Start of DATASET RECORDS

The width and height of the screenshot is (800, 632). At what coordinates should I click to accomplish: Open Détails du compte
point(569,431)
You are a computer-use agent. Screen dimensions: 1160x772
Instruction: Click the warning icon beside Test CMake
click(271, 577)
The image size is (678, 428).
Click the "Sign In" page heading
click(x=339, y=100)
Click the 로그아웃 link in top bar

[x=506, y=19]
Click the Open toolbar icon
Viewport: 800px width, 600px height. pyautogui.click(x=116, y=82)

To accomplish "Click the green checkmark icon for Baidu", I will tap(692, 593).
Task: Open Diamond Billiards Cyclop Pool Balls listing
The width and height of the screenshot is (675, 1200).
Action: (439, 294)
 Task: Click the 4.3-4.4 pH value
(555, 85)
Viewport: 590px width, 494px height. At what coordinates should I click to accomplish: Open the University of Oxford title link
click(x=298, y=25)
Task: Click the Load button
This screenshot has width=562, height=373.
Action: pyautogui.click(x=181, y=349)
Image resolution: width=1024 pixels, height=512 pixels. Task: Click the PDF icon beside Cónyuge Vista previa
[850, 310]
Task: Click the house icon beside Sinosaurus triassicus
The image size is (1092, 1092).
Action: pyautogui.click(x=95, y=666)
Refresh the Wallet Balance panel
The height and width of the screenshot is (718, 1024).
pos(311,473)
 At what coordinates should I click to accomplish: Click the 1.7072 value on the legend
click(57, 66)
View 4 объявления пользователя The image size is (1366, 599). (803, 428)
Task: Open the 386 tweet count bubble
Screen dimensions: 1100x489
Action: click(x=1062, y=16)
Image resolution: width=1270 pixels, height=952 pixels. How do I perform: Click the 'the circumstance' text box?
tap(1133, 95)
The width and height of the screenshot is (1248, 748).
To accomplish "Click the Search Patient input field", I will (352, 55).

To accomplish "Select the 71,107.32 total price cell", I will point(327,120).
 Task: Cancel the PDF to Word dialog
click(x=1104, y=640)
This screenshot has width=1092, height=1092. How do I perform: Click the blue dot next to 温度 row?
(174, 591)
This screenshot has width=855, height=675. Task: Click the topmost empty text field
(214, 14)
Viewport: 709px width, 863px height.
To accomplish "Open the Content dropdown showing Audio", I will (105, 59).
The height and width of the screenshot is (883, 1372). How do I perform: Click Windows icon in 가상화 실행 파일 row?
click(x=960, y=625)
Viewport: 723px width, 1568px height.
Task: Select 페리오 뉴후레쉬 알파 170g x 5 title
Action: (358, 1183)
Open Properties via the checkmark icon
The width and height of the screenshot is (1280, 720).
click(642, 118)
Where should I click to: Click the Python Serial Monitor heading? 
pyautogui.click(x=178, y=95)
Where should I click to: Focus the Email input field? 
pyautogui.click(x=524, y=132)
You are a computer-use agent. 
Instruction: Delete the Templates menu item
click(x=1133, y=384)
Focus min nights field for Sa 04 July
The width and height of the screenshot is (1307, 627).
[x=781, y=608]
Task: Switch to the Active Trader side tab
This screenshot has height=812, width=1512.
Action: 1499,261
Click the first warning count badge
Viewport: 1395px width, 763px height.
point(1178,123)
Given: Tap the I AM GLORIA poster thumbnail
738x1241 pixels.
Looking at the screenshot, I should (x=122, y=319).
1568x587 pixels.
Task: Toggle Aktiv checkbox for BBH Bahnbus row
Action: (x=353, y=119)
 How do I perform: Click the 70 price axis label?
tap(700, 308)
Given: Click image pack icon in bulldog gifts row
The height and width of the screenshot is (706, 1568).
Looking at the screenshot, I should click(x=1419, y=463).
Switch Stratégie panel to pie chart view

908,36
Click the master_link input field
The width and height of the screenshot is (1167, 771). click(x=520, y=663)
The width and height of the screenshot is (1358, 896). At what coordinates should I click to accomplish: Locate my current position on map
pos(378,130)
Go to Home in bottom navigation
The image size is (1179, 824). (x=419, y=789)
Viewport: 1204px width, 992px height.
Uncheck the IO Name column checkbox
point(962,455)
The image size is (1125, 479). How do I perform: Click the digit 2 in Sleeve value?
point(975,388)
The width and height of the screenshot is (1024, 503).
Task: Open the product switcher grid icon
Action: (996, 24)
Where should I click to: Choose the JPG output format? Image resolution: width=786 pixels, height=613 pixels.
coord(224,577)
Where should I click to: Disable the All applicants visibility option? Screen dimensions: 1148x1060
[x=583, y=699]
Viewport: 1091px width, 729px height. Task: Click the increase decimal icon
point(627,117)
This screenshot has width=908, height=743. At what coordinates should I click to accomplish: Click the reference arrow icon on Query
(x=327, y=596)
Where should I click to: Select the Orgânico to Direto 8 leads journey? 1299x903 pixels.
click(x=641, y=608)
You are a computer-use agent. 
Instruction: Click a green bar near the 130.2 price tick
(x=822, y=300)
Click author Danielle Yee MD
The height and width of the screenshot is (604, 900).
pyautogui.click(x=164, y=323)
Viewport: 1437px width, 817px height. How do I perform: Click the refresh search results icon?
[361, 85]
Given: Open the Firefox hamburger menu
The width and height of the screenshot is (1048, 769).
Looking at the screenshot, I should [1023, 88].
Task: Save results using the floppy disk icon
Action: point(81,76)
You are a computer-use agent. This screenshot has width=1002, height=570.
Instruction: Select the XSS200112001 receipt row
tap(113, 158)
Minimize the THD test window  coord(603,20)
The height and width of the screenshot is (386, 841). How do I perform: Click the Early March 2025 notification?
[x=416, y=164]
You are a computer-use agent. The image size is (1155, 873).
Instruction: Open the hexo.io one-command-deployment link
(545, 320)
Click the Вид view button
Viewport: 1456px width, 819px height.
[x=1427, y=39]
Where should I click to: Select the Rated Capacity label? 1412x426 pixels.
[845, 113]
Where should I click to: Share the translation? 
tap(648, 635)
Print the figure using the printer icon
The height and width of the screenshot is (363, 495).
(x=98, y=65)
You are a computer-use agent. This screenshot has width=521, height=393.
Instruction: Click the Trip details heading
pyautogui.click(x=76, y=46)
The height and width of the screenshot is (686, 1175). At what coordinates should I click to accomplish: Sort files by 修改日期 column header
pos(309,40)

End of DATASET RECORDS

WORK REQUIRED:
Every line holding the word "will" should be copied out of the records above.

YOUR RESPONSE:
To accomplish "Click the green checkmark icon for Baidu", I will tap(692, 593).
To accomplish "Click the Search Patient input field", I will (352, 55).
To accomplish "Select the 71,107.32 total price cell", I will point(327,120).
To accomplish "Open the Content dropdown showing Audio", I will (105, 59).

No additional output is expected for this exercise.